Thursday, October 18, 2012

Musings on water economics: the problem


Biblic manna was probably water

Some time ago I wrote that the manna was talking about the Bible it probably was water. Water is actually the only food that falls from the sky to us. It is such an important food, that we can live more than a month without trying other meals, but not more than a week without water.

Many important cities had grown besides a river, the first communities settled in such places due the easy availability of water: as London on the Thames, Rome on Tiber, Paris along the Seine, New York by the Hudson, Santiago on Mapocho and Lima along Rimac, among many others.

Water is not scarce

The definition of economics is commonly related to scarcity, Samuelson said something like "Economics is how societies use scarce resources to produce valuable commodities and how to distribute it.". This is the main difficulty of water economics: for much of the history water has been an economy of abundance, only at special times, and specific places, water has actually been a scarce resource.

It is estimated that only 2.5% of the world's water is fresh, and just 0.4% is available for human consumption, the rest is locked up in ice caps. But this small percentage is more than enough for the needs of many times more people than currently exists. Although the percentage is relatively small, this is still a very abundant resource because water is renewable by nature. If we get to use nuclear technology to desalinate by example, we can consider water as an infinite resource for all practical purposes.

What there is not, sometimes, is free water

Although the water is abundant, in some specific regions it is scarce, the water is abundant but with unequal distribution in different parts of the earth. There are places where desertification has dried territories, and still remains people living there, as in northern Africa. There exists a cost to bring water from the places where it abounds to those where it is scarce. In places with large mining operations as northern Chile, water is also expensive because mining use lots of water and may be profitable enough to pay high prices for it.

From the 0.4% of available fresh water, approximately 65% is used for agricultural irrigation, 27% for industrial or mining and 8% for human consumption of drinking water. In the chain of water some links are weaker than others, the weakest link is agriculture because it requires huge amounts of water and often it is not profitable enough to pay high prices, in fact, usually does not pay a single penny for water to irrigate crops occupied. So in times of drought, agriculture is the first sector in busting.

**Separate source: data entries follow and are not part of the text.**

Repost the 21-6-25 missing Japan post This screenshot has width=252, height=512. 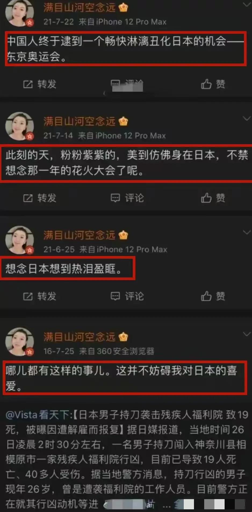39,296
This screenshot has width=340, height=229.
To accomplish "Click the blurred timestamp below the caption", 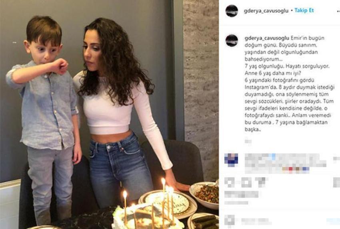I will (248, 142).
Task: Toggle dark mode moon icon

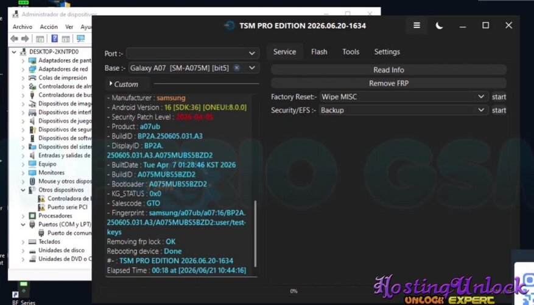Action: tap(440, 26)
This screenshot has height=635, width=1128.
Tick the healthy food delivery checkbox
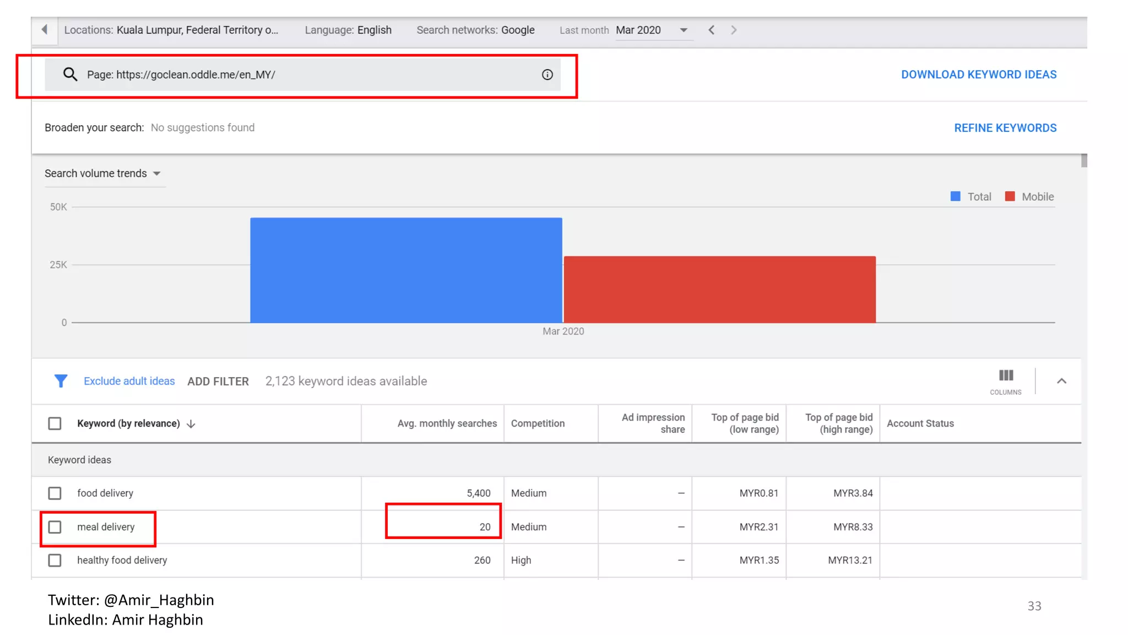[x=55, y=561]
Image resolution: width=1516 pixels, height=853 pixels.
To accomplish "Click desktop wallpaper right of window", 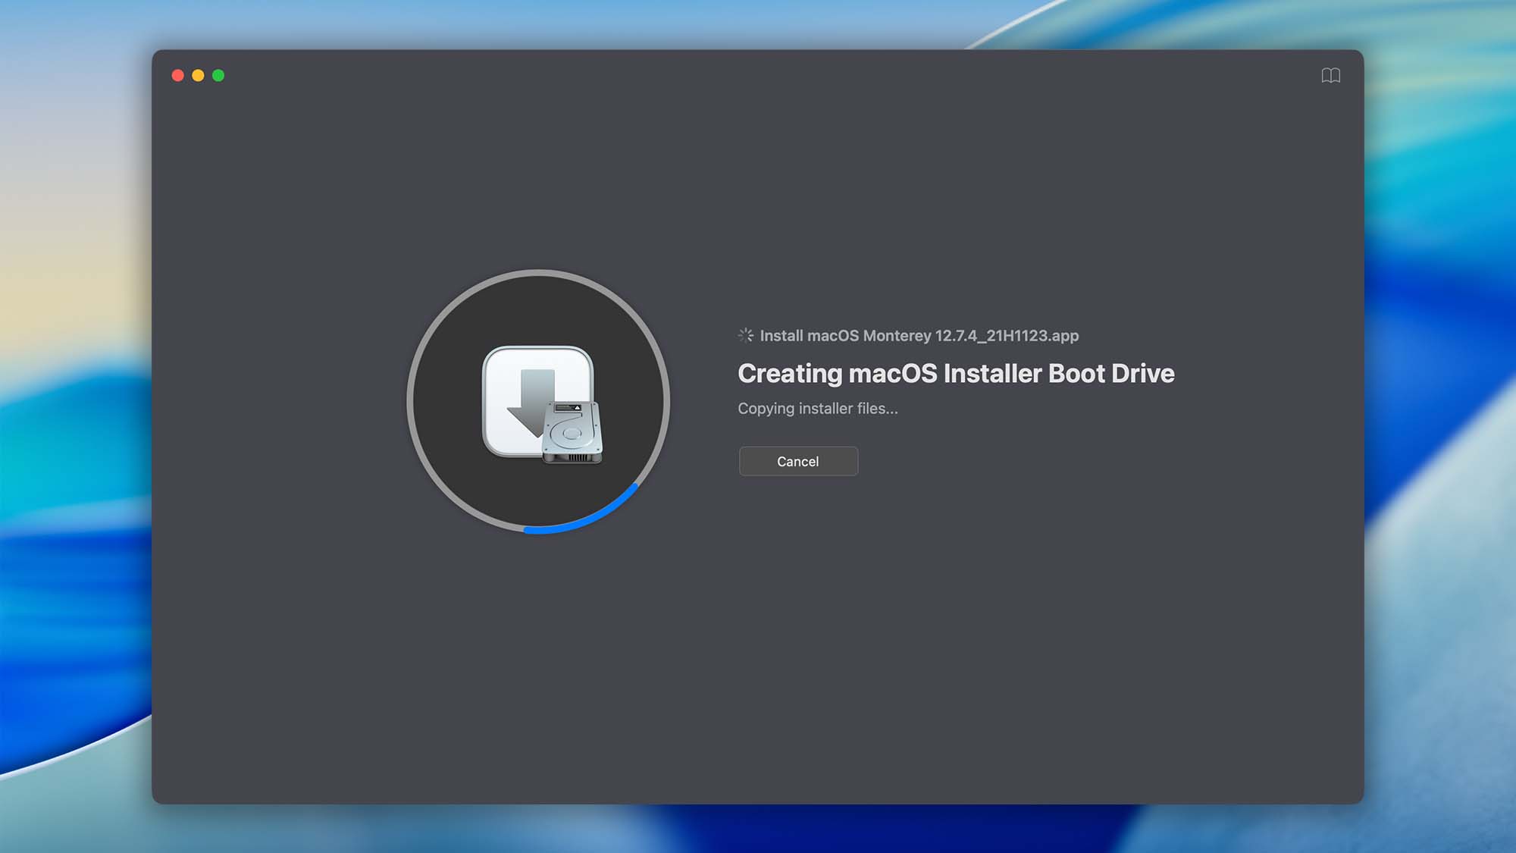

Much stronger is mining, with an economic return sufficient to pay high prices for water, even expensive desalination plants can be instaled, so as recycling, etc. thus they are in a better position than farmers. And the strongest step is drinking water domestic distribution: for reasons of survival all government ensures that this sector is the first to have guaranteed access.

Where water is abundant there is no need of any water economy, because is not worth a single penny in those places the water is still a godsend as in biblical times. But there are other places because of drought or explosive population increase, water becomes scarce and purchase price. In those places where the need is water economy and water use rights, because it becomes a scarce resource.

Scarce water is a local issue

We must understand then that the water economy is a local, not global, it exists only where water has become scarce for some anomaly. Arica is an excellent example: population grew from 20,000 in 1958 to about 160,000 in 1988, which brought an increase in irrigated acres Azapa and Lluta, with the particularity that is one of the very few places the world where never rains, so water availability is subject to rain in far away regions. It is a classic and one of the most interesting places in the world to study the economics of water. Too bad nobody seems to be interested in the subject here.

How to cut the tart

In these cases there is the basic economic problem: how to allocate a scarce resource. There are many alternatives ranging from arbitrary allocation of quotas by any state agency to considering water as an economic good like any other, appropriated by anyone and freely traded in the market. Apart from any other consideration the economical solution to this problem is to split the action so that their use is the most efficient of all possible, that is to benefit the greatest number of people. So is raising the issue and missing now reviewing alternative solutions.